Begin PASSAGE PROVIDED

You are viewing a plain text version of this content. The canonical link for it is here.
Posted to common-user@hadoop.apache.org by Chaman Singh Verma <cs...@yahoo.com> on 2008/04/16 17:28:30 UTC
Aborting Map Function
Hello,
I am developing one application with MapReduce and in that whenever some
MapTask condition is
met, I would like to broadcast to all other MapTask to abort their work. I
am not quite sure whether
such broadcasting functionality currently exist in Hadoop MapReduce. Could
someone give some
hints.
Although extending this functionality may be easy as all the slaves
periodically ping the master,
I was just thinking of piggybacking one bit information from the slave to
the master and master
may send this information to all the slaves in the next round. Any
suggestions to this approach ?
Thanks.
With Regards
-----
Chaman Singh Verma
Poona, India
--
View this message in context: http://www.nabble.com/Aborting-Map-Function-tp16722552p16722552.html
Sent from the Hadoop core-user mailing list archive at Nabble.com.
Re: Aborting Map Function
Posted by Andrzej Bialecki <ab...@getopt.org>.
Owen O'Malley wrote:
> On Apr 16, 2008, at 8:28 AM, Chaman Singh Verma wrote:
>
>> I am developing one application with MapReduce and in that whenever some
>> MapTask condition is
>> met, I would like to broadcast to all other MapTask to abort their
>> work. I
>> am not quite sure whether
>> such broadcasting functionality currently exist in Hadoop MapReduce.
>> Could
>> someone give some
>> hints.
>
> This is pretty atypical behavior, but you could have each map look for
> the existence of an hdfs file every 1 minute or so. When the condition
> is true, create the file and your maps will exit in the next minute.
> Except on very large clusters, that wouldn't be too expensive...
See also HADOOP-490. I use the message queue facility in my applications
(HADOOP-368) but it works only for infrequent communication and smaller
clusters.
I still think that the job control protocol should allow sending
"signals" to all tasks of a job. This would eliminate the need for
polling, because applications could use a simple listener.
--
Best regards,
Andrzej Bialecki <><
___. ___ ___ ___ _ _ __________________________________
[__ || __|__/|__||\/| Information Retrieval, Semantic Web
___|||__|| \| || | Embedded Unix, System Integration
http://www.sigram.com Contact: info at sigram dot com
Re: Aborting Map Function
Posted by Milind Bhandarkar <mi...@yahoo-inc.com>.
If you want to kill the whole job (I assume that's what you mean by
"aborting all map tasks") from a mapper, you can use:
new JobClient(jobConf).getJob(job.get("mapred.job.id")).killJob();
- milind
On 4/16/08 10:25 AM, "Owen O'Malley" <oo...@yahoo-inc.com> wrote:
> On Apr 16, 2008, at 8:28 AM, Chaman Singh Verma wrote:
>
>> I am developing one application with MapReduce and in that whenever
>> some
>> MapTask condition is
>> met, I would like to broadcast to all other MapTask to abort their
>> work. I
>> am not quite sure whether
>> such broadcasting functionality currently exist in Hadoop
>> MapReduce. Could
>> someone give some
>> hints.

End PASSAGE PROVIDED
Begin DATA EXTRACT

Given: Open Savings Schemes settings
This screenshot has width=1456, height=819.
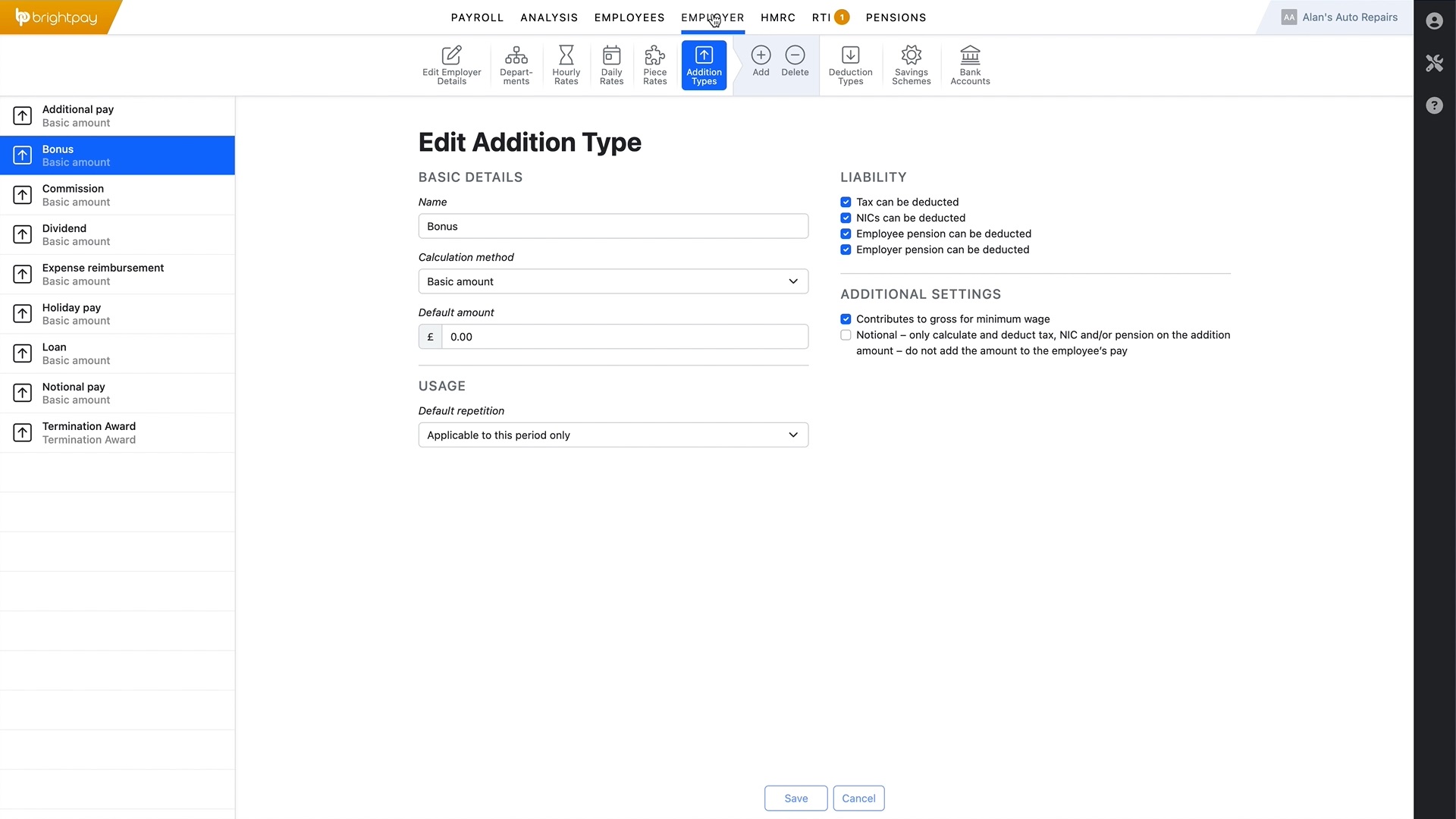Looking at the screenshot, I should pos(911,64).
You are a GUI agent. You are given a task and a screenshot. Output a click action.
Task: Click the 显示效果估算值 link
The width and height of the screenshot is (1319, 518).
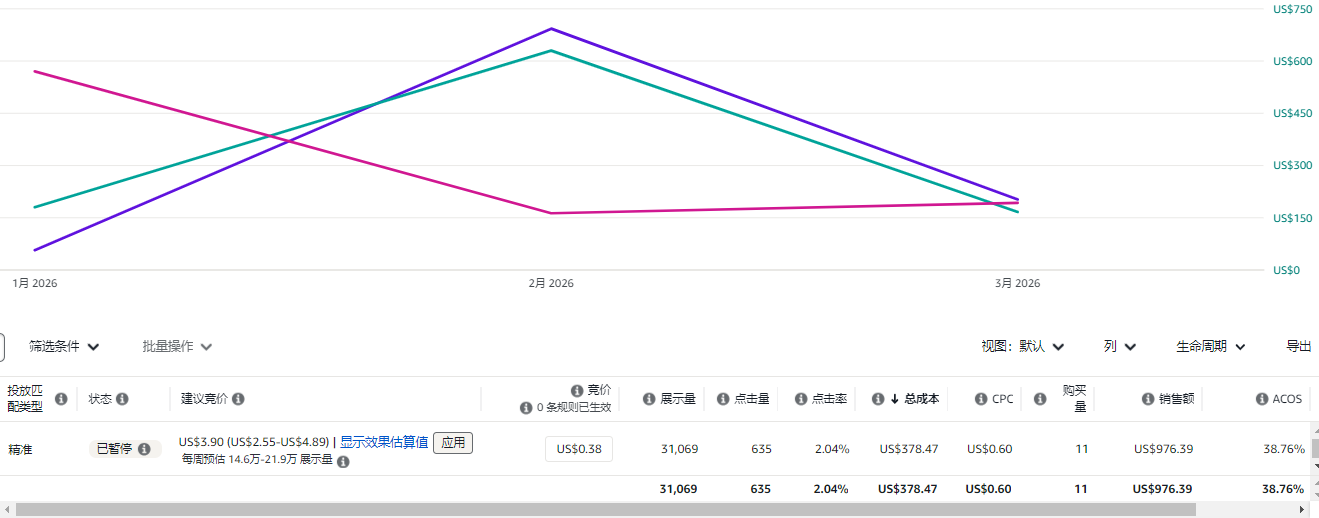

End DATA EXTRACT

* GOAL 1 *
In the Hadoop mailing list thread, list the full name of every person whose words appear, whether they posted directly or are quoted by someone else.
* GOAL 2 *
Carry on the Hadoop mailing list thread about aborting map tasks from the point where it stops.

* TASK RESPONSE 1 *
Chaman Singh Verma
Owen O'Malley
Andrzej Bialecki
Milind Bhandarkar

* TASK RESPONSE 2 *
>
> This is pretty atypical behavior, but you could have each map look
> for the existence of an hdfs file every 1 minute or so. When the
> condition is true, create the file and your maps will exit in the
> next minute. Except on very large clusters, that wouldn't be too
> expensive...
>
> -- Owen
- Milind
--
Milind Bhandarkar, Chief Spammer, Grid Team
Y!IM: GridSolutions
408-349-2136
(milindb@yahoo-inc.com)
Re: Aborting Map Function
Posted by Owen O'Malley <oo...@yahoo-inc.com>.
On Apr 16, 2008, at 8:28 AM, Chaman Singh Verma wrote:
> I am developing one application with MapReduce and in that whenever
> some
> MapTask condition is
> met, I would like to broadcast to all other MapTask to abort their
> work. I
> am not quite sure whether
> such broadcasting functionality currently exist in Hadoop
> MapReduce. Could
> someone give some
> hints.
This is pretty atypical behavior, but you could have each map look
for the existence of an hdfs file every 1 minute or so. When the
condition is true, create the file and your maps will exit in the
next minute. Except on very large clusters, that wouldn't be too
expensive...
-- Owen
Re: Aborting Map Function
Posted by Sagar Naik <sa...@visvo.com>.
Chaman Singh Verma wrote:
> Hello,
>
> I am developing one application with MapReduce and in that whenever some
> MapTask condition is
> met, I would like to broadcast to all other MapTask to abort their work. I
> am not quite sure whether
> such broadcasting functionality currently exist in Hadoop MapReduce. Could
> someone give some
> hints.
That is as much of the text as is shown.